This data ethics policy describes how Data & More ApS handles data and data ethics. Data Ethics is part of Data & More’s desire for ongoing compliance with legislation as well as acting professionally, ethically, and correctly. Data & More is audited annually and is certified in ISAE 3402, ISAE 3000. In addition, Data & More is in the process of being approved by the Danish compliance certification D-Mærket (D-Seal). We furthermore maintain a high level of training and certification of our employees within Cyber Security and GDPR
1 Introduction
For Data & More, it is essential that our customers, suppliers, and business partners can trust us and be comfortable with our handling of data. That is why we are dedicated to protecting data in three ways:
- We are focused on assessing risks, countering these through measures and thus maintaining a high level of information security.
- We are focused on always complying with the rules of personal data law and the registered rights when we process data.
- We have established internal ethical rules to ensure that, both from individual perspective and society, we can best preserve the trust we have been given by our partners, suppliers, customers and employees when we process data.
This policy applies to all processing in Data & More. The policy applies to personal data as well as other data. In addition, the policy also applies to the processing of the business partners and suppliers, to the extent that we can influence these. Finally, the policy also applies to all technologies and processes under our influence.
2 Data Ethical principles
The following principles form the basis for Data & More’s responsible processing of data and supplement the security and personal data law measures we have already established and adhere to:
2.1 Dedication to data ethics
The management has appointed a person responsible for data ethics, and a panel has been set up to make data-ethical assessments.
Management takes the lead and helps to ensure that the principles are integrated into daily work.
The management also ensures that a data ethics policy has been made and approved, and that it is balanced against Data & More’s other interests.
2.2 Responsibility for data processing
Data & More takes responsibility for processing data. Therefore, it is ensured that the processing of collaboration partners’ data only takes place when necessary and for clearly defined purposes.
Data is mapped and in accordance with laws, regulations and conventions, so that risks of unintended consequences when using data are reduced as much as possible.
2.3 Guidelines for control of third-party data processing
It must be ensured that IT suppliers act under instructions and have the right level of security to handle data.
The IT supplier must ensure ethical data processing and have a data policy.
Data is not sold – and is only passed on if there is a legal obligation to do so according to Danish act of law.
Any new IT supplier must be assessed based on these data ethical principles.

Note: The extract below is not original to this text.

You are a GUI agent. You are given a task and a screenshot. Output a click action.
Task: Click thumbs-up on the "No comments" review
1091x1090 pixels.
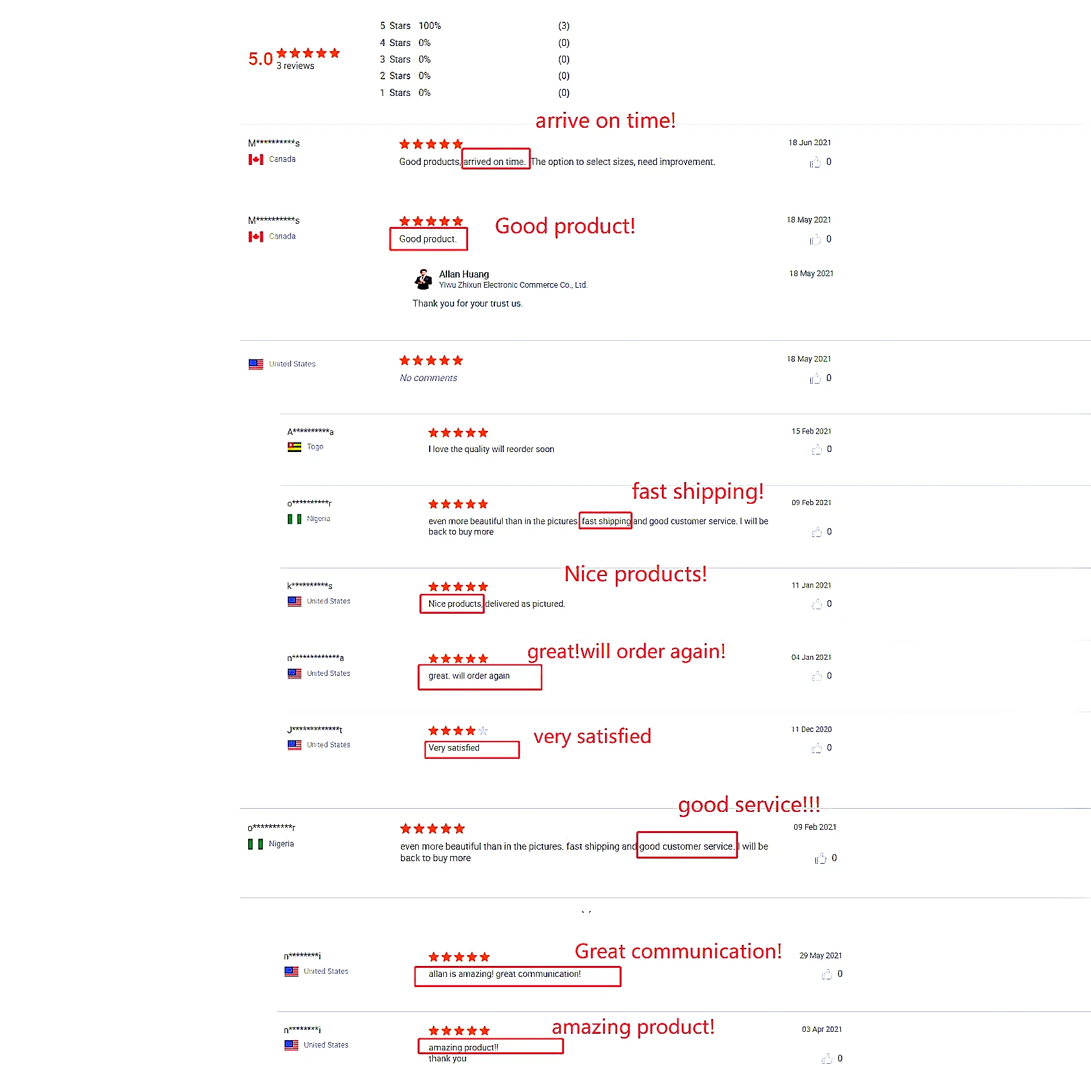pyautogui.click(x=815, y=378)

2.4 Value, transparency and security for customers
Data is used to create value for customers, so that they effectively get access to the right solutions and information.
Transparency is designed into the solutions, so that customers have direct insight into data about them to the greatest extent possible, and the treatments that are carried out, so that customers can be confident that data is protected in the best possible way.
2.5 Employees are trained and data processing is being controlled regulary
All relevant employees must have the opportunity and obligation to receive training in data ethics annually.
3. Revision
This policy is reviewed and approved at least once a year by Data & More’s management.
Compliance with this policy is assessed based on management’s approved controls. The policy forms the basis for the data ethics statement in connection with the management report in the annual report.